Crisis averted. BUT...OMG: insatiable craving for turkey meatloaf ignited! And thus THIS recipe was born.  If I were a petty person I'd call it My Fuck You, You Have No Taste Turkey Meatloaf but I am not a petty person and so I named it Lemony Dijon Turkey Meatloaf with Artichoke Hearts.

Here's what you'll need:



* 1/2 cup chopped green onion

* 1 Tbsp. chopped garlic

* 2 eggs

* 3 Tbsp. cream cheese

* 1/3 cup Dijon mustard

* 1/2 cup breadcrumbs - I use the breadcrumbs with Parmesan but you can use plain

* 1/3 cup Parmesan cheese

* 1/3 cup lemon juice

* 2 tsp. grated lemon zest

* 4 - 5 small artichoke hearts, chopped

* 1 tsp. fresh rosemary 

Combine all of that in a bowl like so:


Stir them together and then add 1 lb. ground turkey and use your hands to mix everything up:


Be careful not to overmix the meat - it will make for a tougher texture.  Salt and pepper to taste and then plunk the whole mess into a loaf pan sprayed down with Pam:


I sprinkled another 1/4 cup of Parmesan and some extra lemon zest on top.  Then I baked it for about an hour at 375.  I say "about an hour at 375" because my oven is fucked the fuck up and really, I never have a clue what the actual temperature however if you look at other turkey meat loaf recipes the standard seems to be an hour, maybe an hour and 15 minutes, at 375. 

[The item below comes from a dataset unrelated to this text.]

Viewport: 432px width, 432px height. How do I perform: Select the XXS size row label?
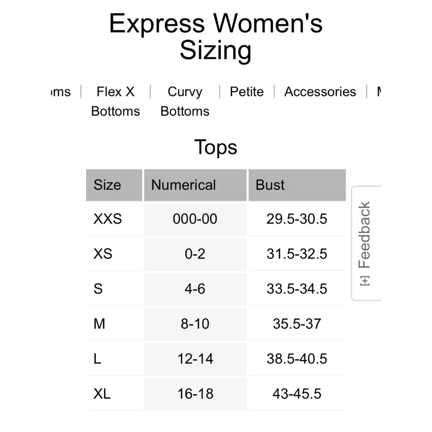(108, 219)
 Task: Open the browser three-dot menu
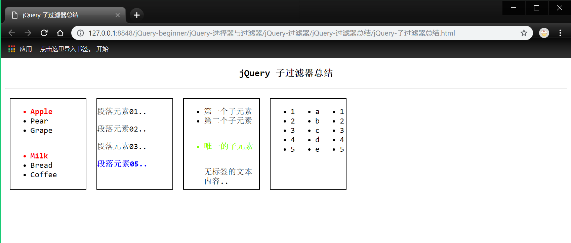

When you pull it out, it will look like this:


And then you will have to stop yourself from eating the entire thing in one sitting. Seriously.  I cooked this on Friday night and I am embarrassed to tell you how little is actually left.  I mean, I woke up to get a bottle of water from the fridge at 3am on Saturday morning and the heavenly scent of lemon and Dijon and rosemary screamed my name so loudly that I cut off a hunk and ate it cold before crawling back into bed. At 3am.

That, my friends, is one helluva meatloaf.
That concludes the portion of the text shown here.